▸ **ABOUT THIS TASK**:
Each line from the one containing "Follow the @AWSSupport mention link" to the end of the entries below must be restated exactly, and no other line should appear.

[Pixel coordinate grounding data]
━━━━

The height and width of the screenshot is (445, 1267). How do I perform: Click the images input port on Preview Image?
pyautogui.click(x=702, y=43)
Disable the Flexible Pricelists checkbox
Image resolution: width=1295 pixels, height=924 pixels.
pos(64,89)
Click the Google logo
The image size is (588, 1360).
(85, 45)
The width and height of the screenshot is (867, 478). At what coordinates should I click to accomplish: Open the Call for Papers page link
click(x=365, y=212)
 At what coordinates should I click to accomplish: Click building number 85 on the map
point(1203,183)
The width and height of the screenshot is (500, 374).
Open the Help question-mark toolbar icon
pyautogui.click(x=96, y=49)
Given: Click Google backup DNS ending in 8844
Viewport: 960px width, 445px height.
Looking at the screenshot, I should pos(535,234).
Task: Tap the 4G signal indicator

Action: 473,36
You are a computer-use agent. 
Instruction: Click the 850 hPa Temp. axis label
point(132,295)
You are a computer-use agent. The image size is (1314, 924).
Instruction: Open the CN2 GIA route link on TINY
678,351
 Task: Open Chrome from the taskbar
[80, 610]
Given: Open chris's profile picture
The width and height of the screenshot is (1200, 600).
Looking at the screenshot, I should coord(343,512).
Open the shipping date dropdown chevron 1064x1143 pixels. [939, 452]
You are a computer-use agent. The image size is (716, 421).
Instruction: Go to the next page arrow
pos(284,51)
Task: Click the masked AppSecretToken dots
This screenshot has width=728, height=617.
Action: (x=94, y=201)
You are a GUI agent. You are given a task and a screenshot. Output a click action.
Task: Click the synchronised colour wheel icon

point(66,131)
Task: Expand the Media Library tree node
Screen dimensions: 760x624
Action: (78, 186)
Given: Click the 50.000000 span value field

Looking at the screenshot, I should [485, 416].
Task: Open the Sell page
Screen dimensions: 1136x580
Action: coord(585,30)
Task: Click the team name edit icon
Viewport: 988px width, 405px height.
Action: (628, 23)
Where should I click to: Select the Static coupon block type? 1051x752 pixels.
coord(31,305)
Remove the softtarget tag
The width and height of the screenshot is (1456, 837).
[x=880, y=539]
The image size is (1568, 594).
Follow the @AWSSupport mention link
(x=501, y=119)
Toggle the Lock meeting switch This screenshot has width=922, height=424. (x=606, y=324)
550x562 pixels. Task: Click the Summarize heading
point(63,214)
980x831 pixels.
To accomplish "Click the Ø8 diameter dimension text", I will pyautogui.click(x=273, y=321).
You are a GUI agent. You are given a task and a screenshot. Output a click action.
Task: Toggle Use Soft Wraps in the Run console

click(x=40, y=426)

━━━━

▸ **PROBLEM SOLUTION**:
Follow the @AWSSupport mention link
(x=501, y=119)
Toggle the Lock meeting switch This screenshot has width=922, height=424. (x=606, y=324)
550x562 pixels. Task: Click the Summarize heading
point(63,214)
980x831 pixels.
To accomplish "Click the Ø8 diameter dimension text", I will pyautogui.click(x=273, y=321).
You are a GUI agent. You are given a task and a screenshot. Output a click action.
Task: Toggle Use Soft Wraps in the Run console

click(x=40, y=426)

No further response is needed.